§ **Work task**: Starting with the first line, transcribe the material exactly through to the last.

§ **Listed records**:
========================================================================
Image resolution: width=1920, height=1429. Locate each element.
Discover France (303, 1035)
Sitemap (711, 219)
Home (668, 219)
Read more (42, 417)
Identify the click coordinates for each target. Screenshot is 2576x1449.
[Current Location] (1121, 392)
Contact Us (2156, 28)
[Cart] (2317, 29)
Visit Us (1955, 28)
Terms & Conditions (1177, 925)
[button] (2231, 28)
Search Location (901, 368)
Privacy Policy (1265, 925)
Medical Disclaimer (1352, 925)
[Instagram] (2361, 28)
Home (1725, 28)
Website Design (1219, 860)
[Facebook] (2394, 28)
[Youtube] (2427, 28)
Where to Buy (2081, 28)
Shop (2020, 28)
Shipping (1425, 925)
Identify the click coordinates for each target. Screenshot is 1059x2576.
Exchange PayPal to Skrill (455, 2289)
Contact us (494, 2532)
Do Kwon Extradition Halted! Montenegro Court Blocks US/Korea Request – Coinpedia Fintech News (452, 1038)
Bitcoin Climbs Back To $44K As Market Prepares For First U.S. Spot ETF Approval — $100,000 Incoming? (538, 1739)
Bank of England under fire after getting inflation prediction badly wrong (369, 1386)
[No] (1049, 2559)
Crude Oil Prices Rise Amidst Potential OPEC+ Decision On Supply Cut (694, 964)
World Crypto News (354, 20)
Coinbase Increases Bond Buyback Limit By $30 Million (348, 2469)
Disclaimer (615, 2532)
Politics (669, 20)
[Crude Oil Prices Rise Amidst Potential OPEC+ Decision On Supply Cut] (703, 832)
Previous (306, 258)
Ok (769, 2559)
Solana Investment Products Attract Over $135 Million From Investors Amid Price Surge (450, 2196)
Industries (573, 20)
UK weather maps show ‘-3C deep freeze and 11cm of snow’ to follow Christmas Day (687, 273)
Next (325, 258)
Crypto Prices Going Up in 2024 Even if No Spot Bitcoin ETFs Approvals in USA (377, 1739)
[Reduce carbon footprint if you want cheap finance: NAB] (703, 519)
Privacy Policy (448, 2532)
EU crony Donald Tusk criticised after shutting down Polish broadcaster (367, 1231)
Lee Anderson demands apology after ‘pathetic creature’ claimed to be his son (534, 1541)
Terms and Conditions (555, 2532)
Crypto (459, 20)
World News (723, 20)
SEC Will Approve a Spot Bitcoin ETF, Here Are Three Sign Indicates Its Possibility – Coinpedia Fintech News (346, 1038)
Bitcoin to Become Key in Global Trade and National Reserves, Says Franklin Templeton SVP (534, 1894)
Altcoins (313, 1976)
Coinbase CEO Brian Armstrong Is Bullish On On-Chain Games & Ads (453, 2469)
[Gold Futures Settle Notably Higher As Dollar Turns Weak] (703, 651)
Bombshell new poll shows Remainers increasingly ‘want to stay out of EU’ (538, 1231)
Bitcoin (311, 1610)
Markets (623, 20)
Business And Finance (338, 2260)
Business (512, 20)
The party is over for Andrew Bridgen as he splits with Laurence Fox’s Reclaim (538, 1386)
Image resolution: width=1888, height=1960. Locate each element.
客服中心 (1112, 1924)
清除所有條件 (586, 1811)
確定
========================================================================
§ **Finished exercise**:
Image resolution: width=1920, height=1429. Locate each element.
Discover France (303, 1035)
Sitemap (711, 219)
Home (668, 219)
Read more (42, 417)
Identify the click coordinates for each target. Screenshot is 2576x1449.
[Current Location] (1121, 392)
Contact Us (2156, 28)
[Cart] (2317, 29)
Visit Us (1955, 28)
Terms & Conditions (1177, 925)
[button] (2231, 28)
Search Location (901, 368)
Privacy Policy (1265, 925)
Medical Disclaimer (1352, 925)
[Instagram] (2361, 28)
Home (1725, 28)
Website Design (1219, 860)
[Facebook] (2394, 28)
[Youtube] (2427, 28)
Where to Buy (2081, 28)
Shop (2020, 28)
Shipping (1425, 925)
Identify the click coordinates for each target. Screenshot is 1059x2576.
Exchange PayPal to Skrill (455, 2289)
Contact us (494, 2532)
Do Kwon Extradition Halted! Montenegro Court Blocks US/Korea Request – Coinpedia Fintech News (452, 1038)
Bitcoin Climbs Back To $44K As Market Prepares For First U.S. Spot ETF Approval — $100,000 Incoming? (538, 1739)
Bank of England under fire after getting inflation prediction badly wrong (369, 1386)
[No] (1049, 2559)
Crude Oil Prices Rise Amidst Potential OPEC+ Decision On Supply Cut (694, 964)
World Crypto News (354, 20)
Coinbase Increases Bond Buyback Limit By $30 Million (348, 2469)
Disclaimer (615, 2532)
Politics (669, 20)
[Crude Oil Prices Rise Amidst Potential OPEC+ Decision On Supply Cut] (703, 832)
Previous (306, 258)
Ok (769, 2559)
Solana Investment Products Attract Over $135 Million From Investors Amid Price Surge (450, 2196)
Industries (573, 20)
UK weather maps show ‘-3C deep freeze and 11cm of snow’ to follow Christmas Day (687, 273)
Next (325, 258)
Crypto Prices Going Up in 2024 Even if No Spot Bitcoin ETFs Approvals in USA (377, 1739)
[Reduce carbon footprint if you want cheap finance: NAB] (703, 519)
Privacy Policy (448, 2532)
EU crony Donald Tusk criticised after shutting down Polish broadcaster (367, 1231)
Lee Anderson demands apology after ‘pathetic creature’ claimed to be his son (534, 1541)
Terms and Conditions (555, 2532)
Crypto (459, 20)
World News (723, 20)
SEC Will Approve a Spot Bitcoin ETF, Here Are Three Sign Indicates Its Possibility – Coinpedia Fintech News (346, 1038)
Bitcoin to Become Key in Global Trade and National Reserves, Says Franklin Templeton SVP (534, 1894)
Altcoins (313, 1976)
Coinbase CEO Brian Armstrong Is Bullish On On-Chain Games & Ads (453, 2469)
[Gold Futures Settle Notably Higher As Dollar Turns Weak] (703, 651)
Bombshell new poll shows Remainers increasingly ‘want to stay out of EU’ (538, 1231)
Bitcoin (311, 1610)
Markets (623, 20)
Business And Finance (338, 2260)
Business (512, 20)
The party is over for Andrew Bridgen as he splits with Laurence Fox’s Reclaim (538, 1386)
Image resolution: width=1888, height=1960. Locate each element.
客服中心 (1112, 1924)
清除所有條件 (586, 1811)
確定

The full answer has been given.